Shark Tank: Unclear on the Concept

Hundreds of PCs on this large factory floor run the same graphical application day after day, and the monitors are showing signs of burn-in from continuously displaying the same image. Tech-support pilot fish pulls one of the monitors to show to manager as an example. "That looks pretty bad," manager says. "Can you make a screen capture of that so I can send it to the other managers?"


User gets an error message on a report and calls IT pilot fish for help. But fish can't get access to the file -- he's not authorized to view the report because it contains confidential data. Still, he can easily reproduce the report and the error -- and he does. "It's because I still have full access to all the files used to create the report," he sighs. "Now when I get a call, I just know it will take me a little longer to actually see what the user is talking about."


Only six keycards open this server room door, but there's also a keypad for emergencies -- and since the keypad code hasn't been changed in years, the entire engineering staff knows it. When things start to go missing from the server room, pilot fish suggests giving everyone keycards, so at least their entry will be logged. "No," says the chief engineer, "they shouldn't have access to that room." But they know the keypad code -- they have access right now, fish says. "They have the code for emergencies," says the chief. "They shouldn't have access to the room at any other time."


"You locked me out of my account," irritated user complains to help desk pilot fish. "Why did you lock me out? What did I do?" Your account is automatically locked out after the third unsuccessful attempt to log in, fish says while resetting the account. You do know that, right? Silence. User: "It works now.

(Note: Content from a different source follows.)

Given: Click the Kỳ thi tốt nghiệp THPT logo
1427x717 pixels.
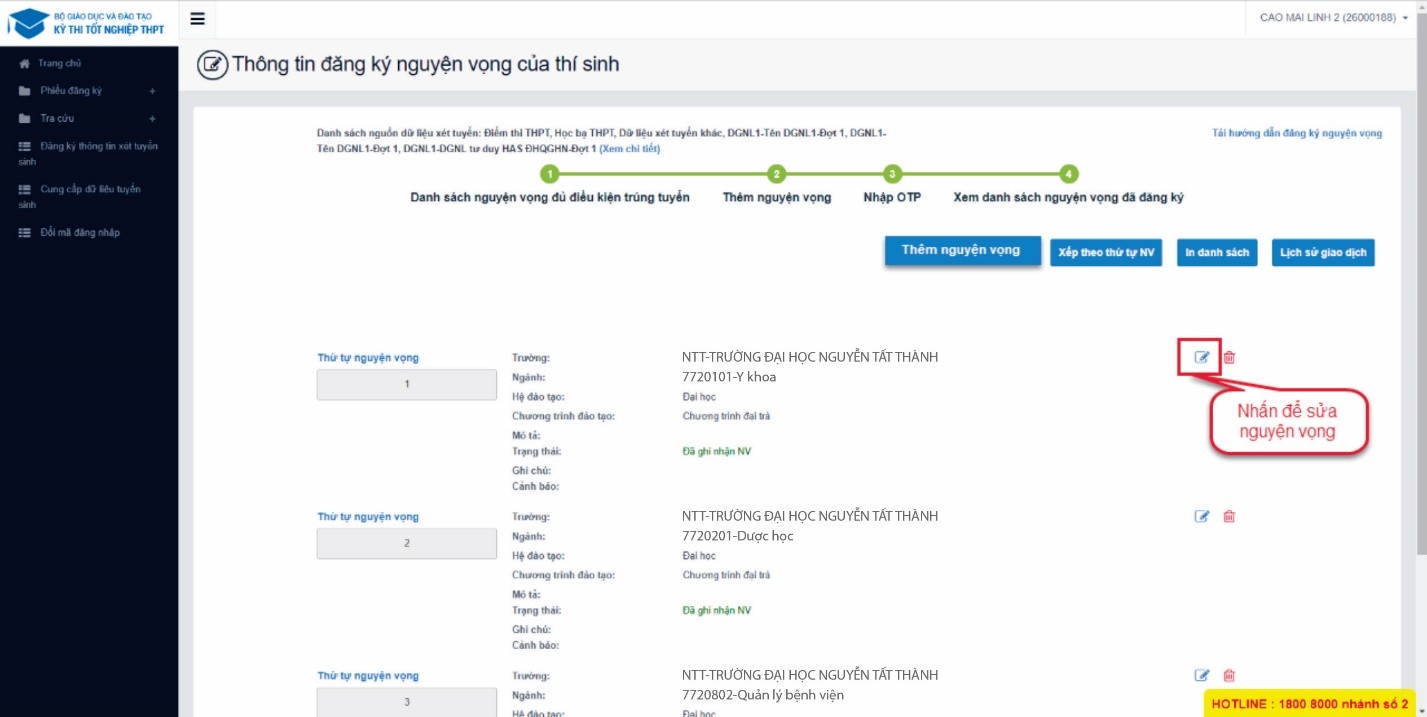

Will I have this problem tomorrow?" Fish: "I hope not."


Pilot fish is taking a networking course at a local college, and because a new classroom needs to be wired for a network, he and a fellow student get the assignment of plugging cable into the patch panel. "We're terminating the wires for about an hour," says fish, "and the other guy says, 'Hmm, I hope this is all done right.' I ask him why and he tells me, 'I'm colorblind; I can't tell the difference between some of these colors.' So I spend the next hour checking all the wires and reterminating them into the patch panel."